I can smoke the goose if I have to but I was hoping it would be just as good as deep-fried turkey..

Thanks again,

ranger72*


----------



## cheech (Dec 30, 2005)

There was no fat on the goose that I had (or very little) it was a very wild goose.

The reason I did not care for it was that it was gamey and to a great extent quite dry. 

It has been awhile and I seem to remember that the fat did sort of melt away for the most part. But then again there really was not much fat if any there.

My preference has been to make salami out of it and that turns out better than the venision salami that I have made.


----------



## ranger72 (Dec 30, 2005)

OK *Cheech*!

Thanks again for the reply.


So it seems that the fat rendered out and for you gaminess was the enemy.


Right now I am brining this goose in a brine of 1gallon of heated water to which I added 1 pound of sea salt and stirred until salt dissolved in the water, then I added 1pound of orange blossom honey and two quarts of Swanson Vegetable broth and then 7 pounds (1&1/2 bags of ice) stirring until all is well mixed and chilly. The goose is sitting breast side up in the marinade and will be brining for about 12 hours.

Then I will remove it from the brine and lightly rinse it and then will dry it thoroughly inside and out and then will rub up the goose and keep it in the fridge until ready to cook...  

Even after brining I will still inject the bird with something; possibly apple juice and ground up rosemary before I cook it...I guess i will need to make a decision as to whether I deep fry it or roast it,,,I also have a rottisserie that I could use to cook it with..

decisions..decisions....Thank you again for your comments..

ranger72


----------



## cheech (Dec 30, 2005)

I am always a fan of smoking but the deep frying thing has my curiousity. 

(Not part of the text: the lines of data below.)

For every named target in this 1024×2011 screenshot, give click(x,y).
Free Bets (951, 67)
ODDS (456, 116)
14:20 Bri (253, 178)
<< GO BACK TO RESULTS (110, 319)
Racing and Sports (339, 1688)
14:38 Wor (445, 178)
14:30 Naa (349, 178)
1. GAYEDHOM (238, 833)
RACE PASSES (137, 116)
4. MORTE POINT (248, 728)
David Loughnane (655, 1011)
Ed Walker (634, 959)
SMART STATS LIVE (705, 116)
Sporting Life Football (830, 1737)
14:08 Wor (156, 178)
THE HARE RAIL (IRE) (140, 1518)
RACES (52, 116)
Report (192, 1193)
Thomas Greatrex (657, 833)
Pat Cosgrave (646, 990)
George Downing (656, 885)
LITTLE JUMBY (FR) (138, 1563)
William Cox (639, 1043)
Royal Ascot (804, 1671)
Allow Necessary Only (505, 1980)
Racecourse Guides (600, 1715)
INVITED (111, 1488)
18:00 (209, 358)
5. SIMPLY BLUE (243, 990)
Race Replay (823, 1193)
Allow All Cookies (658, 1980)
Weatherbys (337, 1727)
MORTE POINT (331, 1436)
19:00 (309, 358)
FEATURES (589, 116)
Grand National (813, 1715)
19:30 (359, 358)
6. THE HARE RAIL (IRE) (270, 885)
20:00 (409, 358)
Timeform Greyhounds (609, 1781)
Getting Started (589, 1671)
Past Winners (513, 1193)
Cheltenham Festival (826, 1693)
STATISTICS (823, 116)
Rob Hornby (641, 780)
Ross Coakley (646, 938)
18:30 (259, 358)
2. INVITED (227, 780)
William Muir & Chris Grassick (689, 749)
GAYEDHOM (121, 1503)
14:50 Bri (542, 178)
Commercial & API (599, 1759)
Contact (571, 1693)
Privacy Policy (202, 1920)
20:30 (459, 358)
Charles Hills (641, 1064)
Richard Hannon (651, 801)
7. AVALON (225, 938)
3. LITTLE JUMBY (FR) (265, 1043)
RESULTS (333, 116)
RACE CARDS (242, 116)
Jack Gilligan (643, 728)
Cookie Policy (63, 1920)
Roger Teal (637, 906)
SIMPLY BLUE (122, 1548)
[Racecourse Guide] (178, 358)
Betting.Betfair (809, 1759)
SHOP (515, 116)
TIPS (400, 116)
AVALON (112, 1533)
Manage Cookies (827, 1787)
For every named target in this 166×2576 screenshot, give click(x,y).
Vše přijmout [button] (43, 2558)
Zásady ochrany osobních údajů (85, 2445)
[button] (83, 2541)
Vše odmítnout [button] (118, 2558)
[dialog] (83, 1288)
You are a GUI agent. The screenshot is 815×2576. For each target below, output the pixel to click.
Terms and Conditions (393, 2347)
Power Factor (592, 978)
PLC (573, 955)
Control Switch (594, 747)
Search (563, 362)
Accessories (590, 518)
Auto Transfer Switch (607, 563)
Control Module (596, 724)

Try the deep frying thing and try it out. My experience was many years ago and since then I have learn tons, I did many things wrong but now with the support of this forum, books and experience it can make a difference.


----------



## Dutch (Dec 31, 2005)

Ranger, If you go with the smoking of the goose light ***** the skin over the breast of the goose and smoke for the first hour breast side down. This will allow the rendered goose fat to escape. After the first hour turn the bird breast side up and finish smoking.


----------



## ranger72 (Dec 31, 2005)

Thanks *Earl*.


I am going to buy another one of these geese to smoke sometime soon but I made a decision sometime between yesterday and today to cook this one on my rotisserie on which I have roasted many ducks and a goose is just a big duck! :lol: 

I am doing this because I pretty much know what the outcome will be by using the rotisserie and the thing is that we are having this goose for a New Year's Eve celebration tonight and we are having company tonight and *Mrs. ranger* has put her tiny little foot down and has issued my marching orders  :lol: *There will be no experimentation for tonites little feast!*

So I will tow the line at least for tonight :lol: 


But you can bet a big pile of Cherry Chunks that I will be getting two more of these geese very soon...One to smoke and one to deep-fry...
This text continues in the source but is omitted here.